The 37-year-old said he first witnessed such practices while playing colts football for Cedar in Ghana’s capital.
“Anything that has a name it exists. We all, like in colts, we all go together and they tell us 'get this and bath with it, do this and that',” Gyan told Dan Kwaku Yeboah in a YouTube interview.
“And if you don’t do it and the team loses, they’ll say you caused the defeat. With Cedar, we did it once or twice. We played Liberty we were beaten 4-0, but juju is in football.”
“I remember another colts game, a man told us to do something for two goals. Sometimes with a padlock they will tell you if you score one that is it.”
He added: “You can get an empty net and shoot wide when the one goal enters that is it so it (juju) is there. When someone scores a goal people usually say this is a mallam goal they know it (juju) is there.”
“We all have what we believe. Someone will close from church and pass by a mallam. There are a lot of players if they will tell the truth they do those things.”
“Someone will not tell you their secret but if you are very observant you will see that something is going on. That person will not tell you there is something going on but if you are observant there are certain things you will see.”
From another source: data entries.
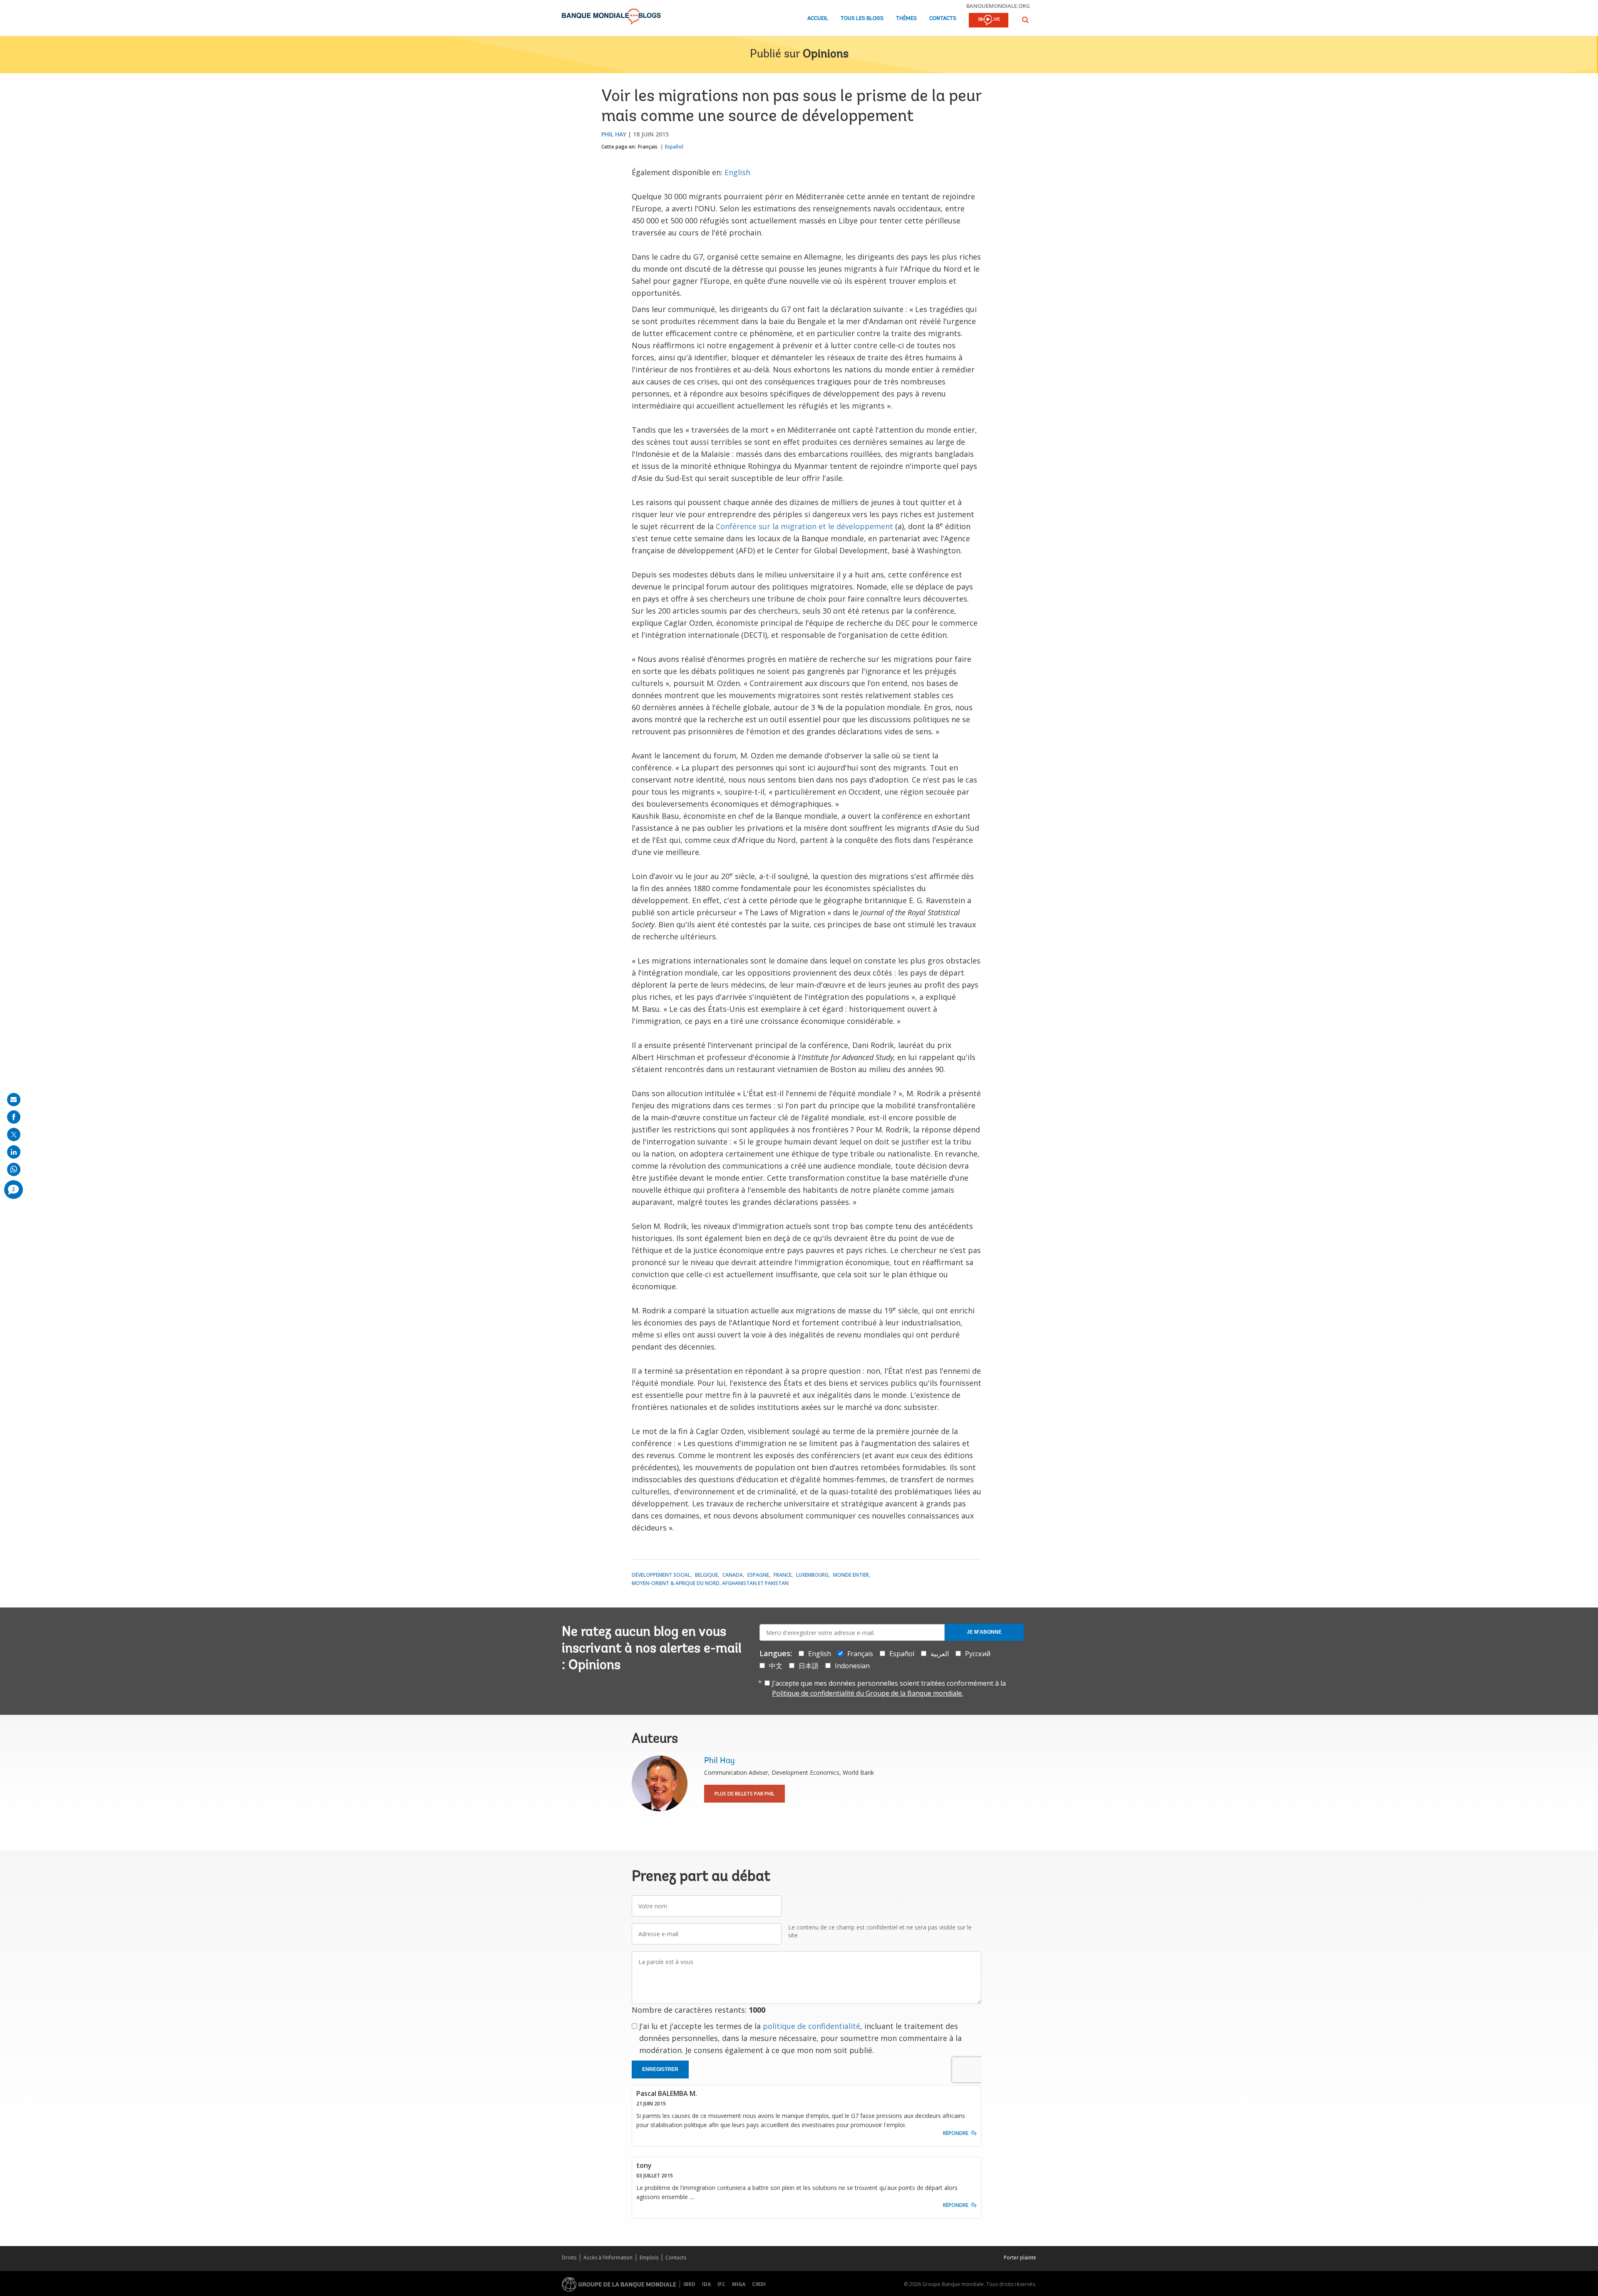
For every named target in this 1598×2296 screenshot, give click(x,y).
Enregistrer (660, 2069)
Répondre (955, 2133)
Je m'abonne (984, 1632)
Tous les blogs (862, 18)
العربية (940, 1653)
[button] (1025, 19)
Meanwhile, Gyan also revealed that coach Kwasi Appiah apologised after stripping him of the Black Stars captaincy.
Gyan served as Ghana’s captain for nearly five years but saw the armband taken away from him just weeks before the 2019 Africa Cup of Nations (AFCON).
Appiah, who was the national team coach at the time, made the veteran striker the general captain while picking Andre Ayew as his new skipper.
The decision did not enthuse Gyan, who announced his retirement from the national team, but made a U-turn following President Akufo-Addo’s intervention.